One, I cannot resist a party where I know the food will be delicious.
And, it was delicious. To compliment local wine, seasonal beers and hot apple cider were savory bite-sized combinations like duck breast topped with cranberry dressing on pumpkin bread, roast beef on garlic crostini, mushroom tartlets and king salmon with avocado and chipotle cream in thin crisp corn taco shells. Oh, and I can't forget mentioning the dessert awesomeness: bite-sized spiced apple tartlets made with a butter phyllo crust and topped with a hint of Peace Tree Desserts Applejack Cajeta Caramel and mini pecan cupcakes topped with maple butter cream and caramelized bacon!

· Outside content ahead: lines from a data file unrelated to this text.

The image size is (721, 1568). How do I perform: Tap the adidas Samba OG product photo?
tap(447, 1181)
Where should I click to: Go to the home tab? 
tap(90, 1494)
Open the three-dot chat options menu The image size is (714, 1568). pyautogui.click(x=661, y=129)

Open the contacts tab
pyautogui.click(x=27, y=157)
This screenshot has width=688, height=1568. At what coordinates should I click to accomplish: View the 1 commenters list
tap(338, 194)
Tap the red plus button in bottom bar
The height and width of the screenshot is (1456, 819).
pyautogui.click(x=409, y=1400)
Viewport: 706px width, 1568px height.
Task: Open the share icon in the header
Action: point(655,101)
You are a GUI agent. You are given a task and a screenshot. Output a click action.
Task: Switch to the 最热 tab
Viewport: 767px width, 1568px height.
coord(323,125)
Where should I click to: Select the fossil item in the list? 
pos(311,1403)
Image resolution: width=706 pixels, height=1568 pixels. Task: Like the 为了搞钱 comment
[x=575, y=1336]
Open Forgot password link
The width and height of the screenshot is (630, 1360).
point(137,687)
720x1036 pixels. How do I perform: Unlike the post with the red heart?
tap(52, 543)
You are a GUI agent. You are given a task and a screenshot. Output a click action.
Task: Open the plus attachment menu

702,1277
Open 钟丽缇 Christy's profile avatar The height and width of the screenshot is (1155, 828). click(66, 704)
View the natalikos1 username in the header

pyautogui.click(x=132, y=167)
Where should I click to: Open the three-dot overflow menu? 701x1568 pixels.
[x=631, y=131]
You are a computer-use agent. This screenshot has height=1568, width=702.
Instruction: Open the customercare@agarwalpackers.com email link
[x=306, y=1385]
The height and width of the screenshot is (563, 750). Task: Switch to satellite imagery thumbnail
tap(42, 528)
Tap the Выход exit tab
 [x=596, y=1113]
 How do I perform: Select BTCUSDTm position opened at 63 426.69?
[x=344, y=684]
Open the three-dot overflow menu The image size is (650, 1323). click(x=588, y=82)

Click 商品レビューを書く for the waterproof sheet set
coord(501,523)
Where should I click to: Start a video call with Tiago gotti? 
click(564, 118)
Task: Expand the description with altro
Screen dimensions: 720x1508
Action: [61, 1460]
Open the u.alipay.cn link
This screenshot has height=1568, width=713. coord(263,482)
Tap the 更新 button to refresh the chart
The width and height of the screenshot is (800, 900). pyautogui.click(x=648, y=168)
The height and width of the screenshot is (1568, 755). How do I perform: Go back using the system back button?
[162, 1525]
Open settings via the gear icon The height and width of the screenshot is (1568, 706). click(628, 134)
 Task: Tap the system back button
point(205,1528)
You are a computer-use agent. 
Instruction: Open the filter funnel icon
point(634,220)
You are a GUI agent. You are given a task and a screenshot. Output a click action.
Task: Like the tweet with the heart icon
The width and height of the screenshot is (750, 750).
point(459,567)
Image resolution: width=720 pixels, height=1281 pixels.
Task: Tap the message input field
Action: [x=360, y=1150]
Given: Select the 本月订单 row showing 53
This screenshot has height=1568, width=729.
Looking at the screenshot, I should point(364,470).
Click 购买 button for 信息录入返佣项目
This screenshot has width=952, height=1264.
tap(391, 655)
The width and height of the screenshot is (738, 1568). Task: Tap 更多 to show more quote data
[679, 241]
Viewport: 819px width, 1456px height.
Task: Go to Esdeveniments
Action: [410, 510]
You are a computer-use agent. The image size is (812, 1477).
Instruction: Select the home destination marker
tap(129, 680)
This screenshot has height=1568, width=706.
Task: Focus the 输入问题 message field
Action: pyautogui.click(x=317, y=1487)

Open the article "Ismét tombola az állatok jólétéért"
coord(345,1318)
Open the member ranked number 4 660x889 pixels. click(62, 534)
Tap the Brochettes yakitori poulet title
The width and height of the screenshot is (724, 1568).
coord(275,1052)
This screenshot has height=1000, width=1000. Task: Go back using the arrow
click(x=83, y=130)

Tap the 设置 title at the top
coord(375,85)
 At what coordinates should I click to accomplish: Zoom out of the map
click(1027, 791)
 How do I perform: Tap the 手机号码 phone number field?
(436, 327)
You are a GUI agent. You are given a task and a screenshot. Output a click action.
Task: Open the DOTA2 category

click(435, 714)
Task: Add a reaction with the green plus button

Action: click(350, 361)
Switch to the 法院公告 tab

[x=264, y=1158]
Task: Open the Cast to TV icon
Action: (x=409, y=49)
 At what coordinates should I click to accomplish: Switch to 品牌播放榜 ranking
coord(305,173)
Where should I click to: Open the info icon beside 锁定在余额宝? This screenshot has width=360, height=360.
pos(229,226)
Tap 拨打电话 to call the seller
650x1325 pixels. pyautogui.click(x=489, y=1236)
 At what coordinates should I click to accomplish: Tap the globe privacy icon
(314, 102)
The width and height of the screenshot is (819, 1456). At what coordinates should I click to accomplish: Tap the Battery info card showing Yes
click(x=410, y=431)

Two, I cannot resist a party where the reason for the celebration is local food.
Maplewood has launched a farm to table initiative for all it's locations. The first step in their long-term plan is to source more meat, fruit and vegetables from local farms.
It was great to get a tour of the Newtown location. To be honest, I didn't know what to expect. I had a chance to peak in on the residential dining area and saw that evening's menu included acorn squash and kielbasa from local farms as well as pumpkin ice cream from Dubl Twister of Danbury. In the Country Store I saw Hannan Honey and locally-made jams. I learned that the staff encourages residents to share personal recipes and has a "food committee" so they can make suggestions for things that they'd like to have at meal time. And bottom-line, since transitioning to more locally sourced ingredients, they've found it's not more expensive over the long haul and that less food is going to waste.
I love the fact that Maplewood is making food such a priority. Food connects us not only to the land, but also to our heritage, our family and each other. Not being able to cook a family recipe or not being able to taste (often people with dementia experience diminished senses) can rob you of those connections. The people living at Maplewood are part of a generation that cooked every meal, not to mention probably grew a lot of their own food. They know farm fresh food, in many ways, more than younger generations. They may not be making dinner for themselves anymore, but they can still enjoy food and recipes they know and love made with fresh ingredients.
According to Maplewood Chairman and CEO Greg Smith, sourcing from local farms is just the beginning ... think land, think greenhouses, think grow your own.
From what I could see everyone at Maplewood is honestly behind this farm to table initiative. I think it's exciting. Maybe it will start a trend.